I actually don't function without him!
He's on fucking holiday whilst i'm here in fucking tears everyday.
What the fuck am i suppose to do!?
Pretend everythings okay and get on with life?
NO!
I'm sick to death of this!
I really am,
Its killing me inside and I don't have a clue what to do!
I can't feel like this anymore!
I love him so much it hurts!
And I don't think he really understands that!
Fair enough he was crying to me on the phone the other day.
But anyone can just cry can't they?
Noones helping and I can't help myself!
To be fair (Not to sound emo) But I'd rather be dead than without him.
My heart fucking aches! I cant stand it!
Its too painful now.
It hurts to just think about him!
All these other posts are about how much i love someone.... bullshit.
I've never felt liek this before. About anyone!

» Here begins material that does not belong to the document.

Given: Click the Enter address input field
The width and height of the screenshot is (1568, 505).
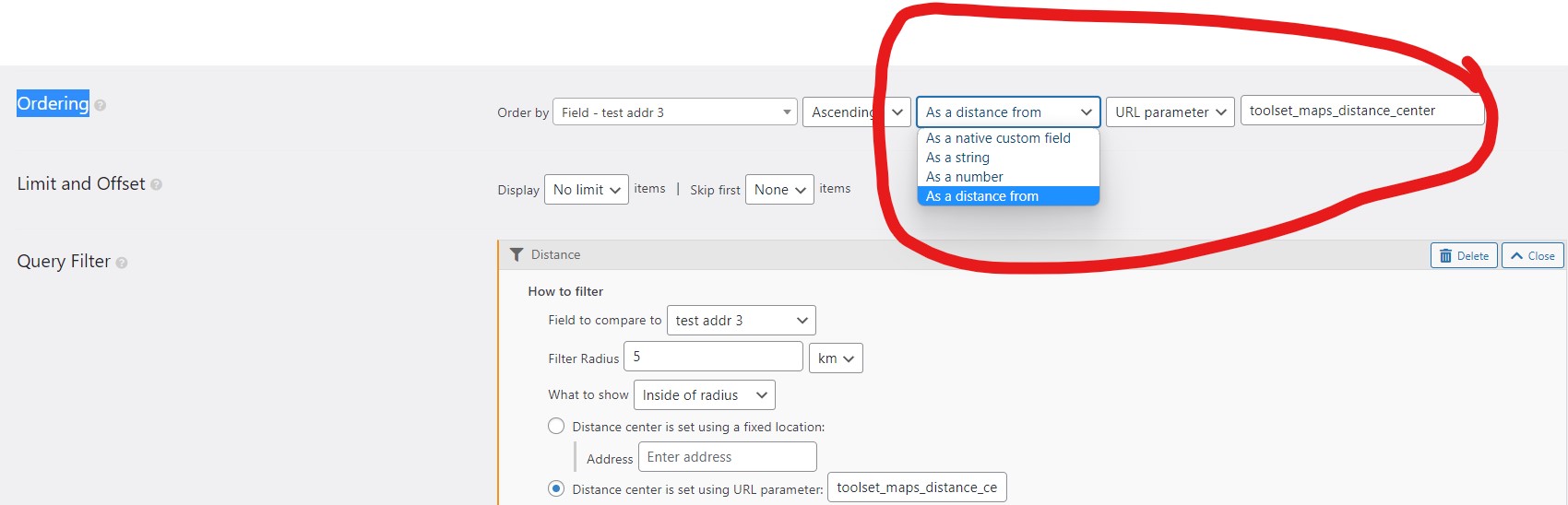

It's actually horrible, I just wanna crawl into a corner and when I come out itll all be okay!
He doesn't help at all, just get on ad stuff DOESNT WORK!
Dickhead!
He obviously has no clue!
Fucking men, i swear to god!
I hate them! Actually hate them!
They are so oblivious about everything.
They don't care.
Urghhhh, I'm ready to jump off a cliff right now!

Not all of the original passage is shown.